[TEXT SECTION]:
# # #

Tuesday, June 12, 2012

In the Aftermath of the ELAGB Workshop

Last week we've had the first Efficient Linear Algebra for Gröbner Basis Computations workshop. Located here in Fraunhofer ITWM we had found the most inspiring conference environment here in Kaiserslautern. Combining lectures and coding sprint sessions the workshop structure was highly influenced by the Sage Days concept. But - rather than supporting a specific system - our coding projects focussed  on exact linear algebra methods for computing Gröbner bases, in particular those related to the F4 algorithm.
The atmosphere was terrific: computer algebra icons lecturing by day and infinite coding all night long! Martin Albrecht gives quite a few impression about our worksome week in his blog. Also you find the full lectures at YouTube. Friday approached soon, too soon! We are looking forward for another workshop of this kind!

Sunday, February 19, 2012

Hacking a circular dependency away

This is a horror story on how messy a SW design may be.
Particularly sensitive people are advised not to read on! ;-)

# # #

[PROBLEM TO SOLVE]:
Rewrite the workshop blog post from "Last week we've" through "of this kind!", changing "coding sprint sessions" to "hands-on coding sessions".

[INFORMATION SUPPLIED]:
# # #

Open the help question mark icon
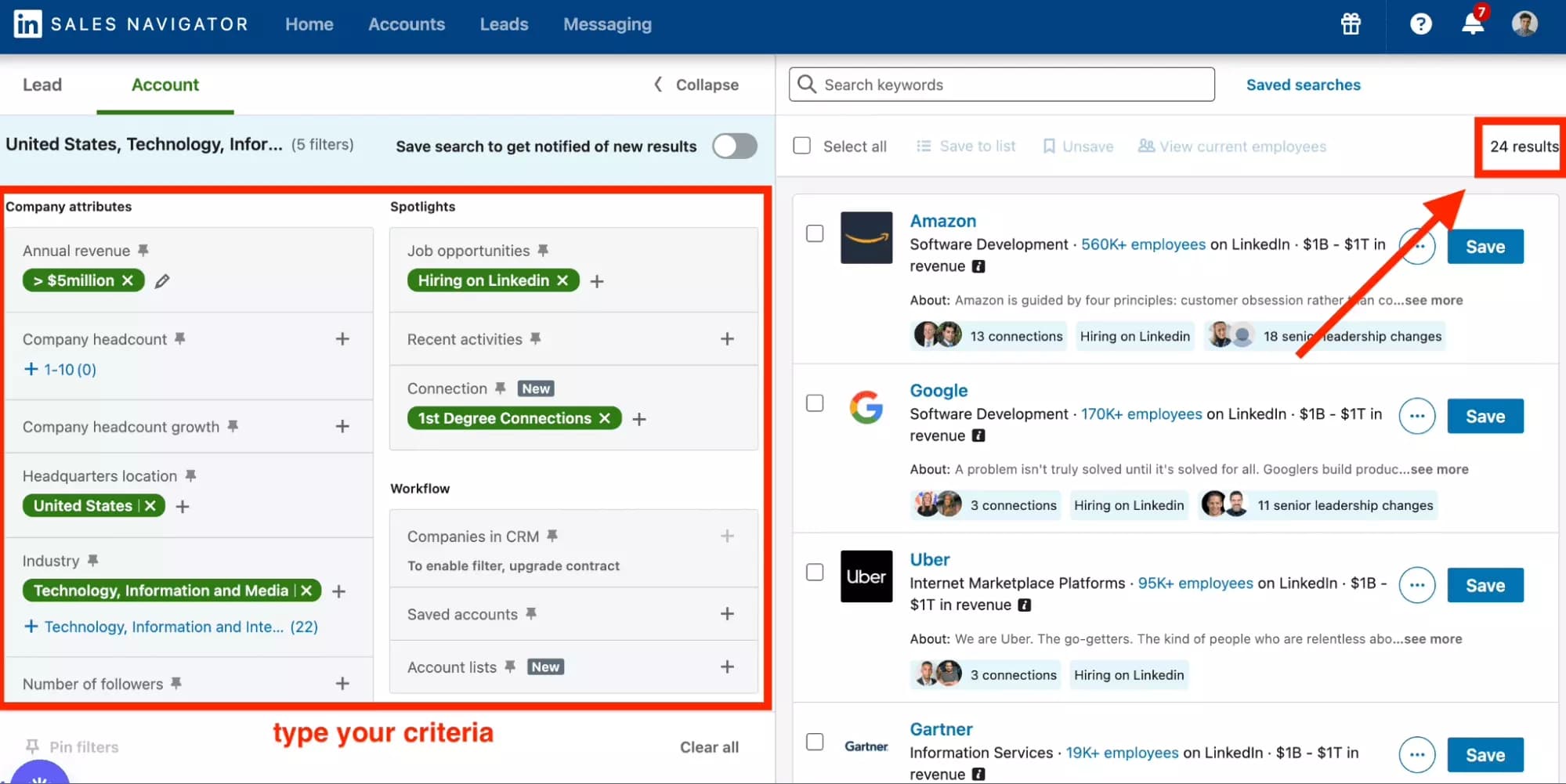This screenshot has width=1566, height=784. 1420,24
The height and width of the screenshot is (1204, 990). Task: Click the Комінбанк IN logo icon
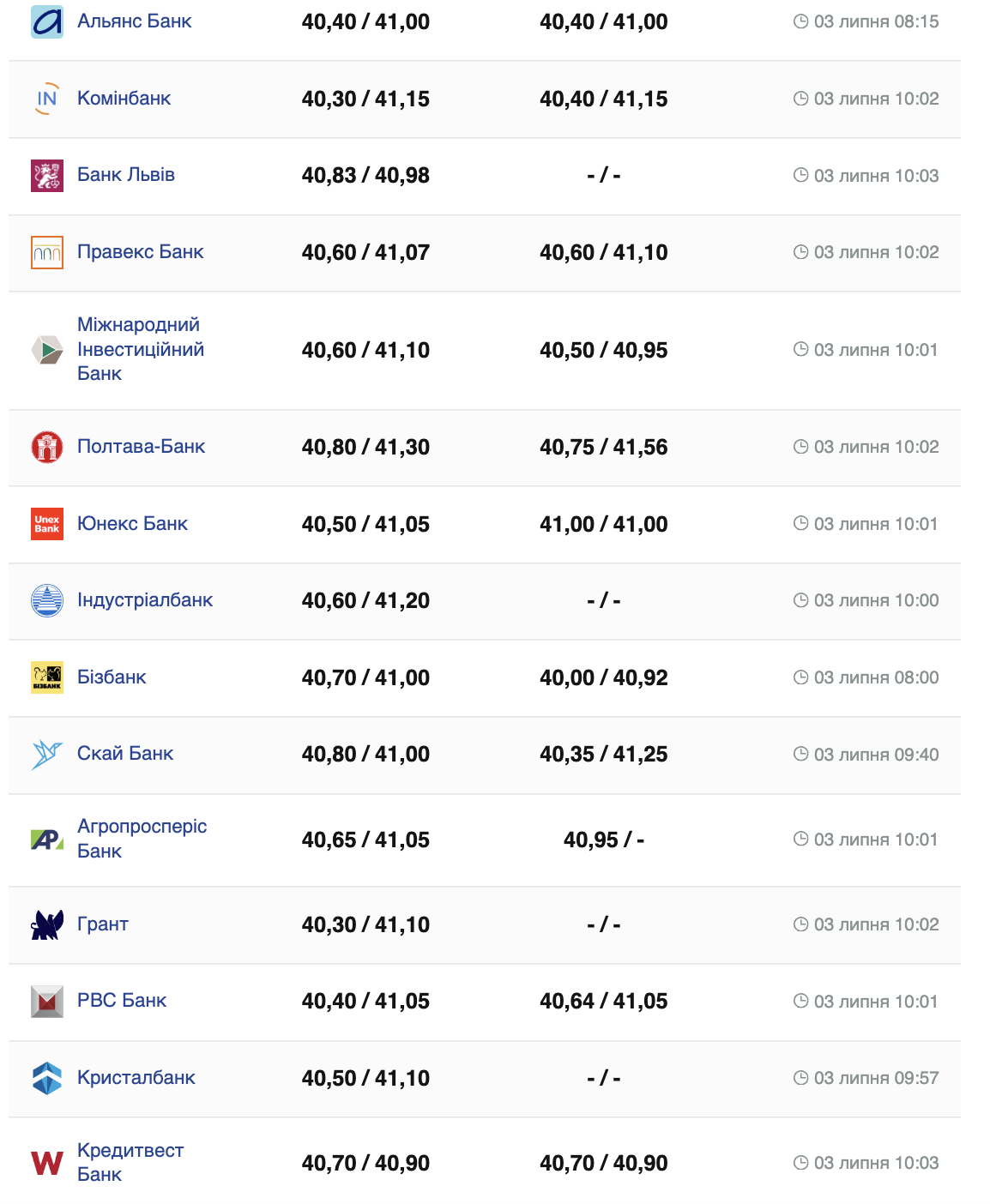(x=47, y=99)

# # #

[RESULT]:
Last week we've had the first Efficient Linear Algebra for Gröbner Basis Computations workshop. Located here in Fraunhofer ITWM we had found the most inspiring conference environment here in Kaiserslautern. Combining lectures and hands-on coding sessions the workshop structure was highly influenced by the Sage Days concept. But - rather than supporting a specific system - our coding projects focussed  on exact linear algebra methods for computing Gröbner bases, in particular those related to the F4 algorithm.
The atmosphere was terrific: computer algebra icons lecturing by day and infinite coding all night long! Martin Albrecht gives quite a few impression about our worksome week in his blog. Also you find the full lectures at YouTube. Friday approached soon, too soon! We are looking forward for another workshop of this kind!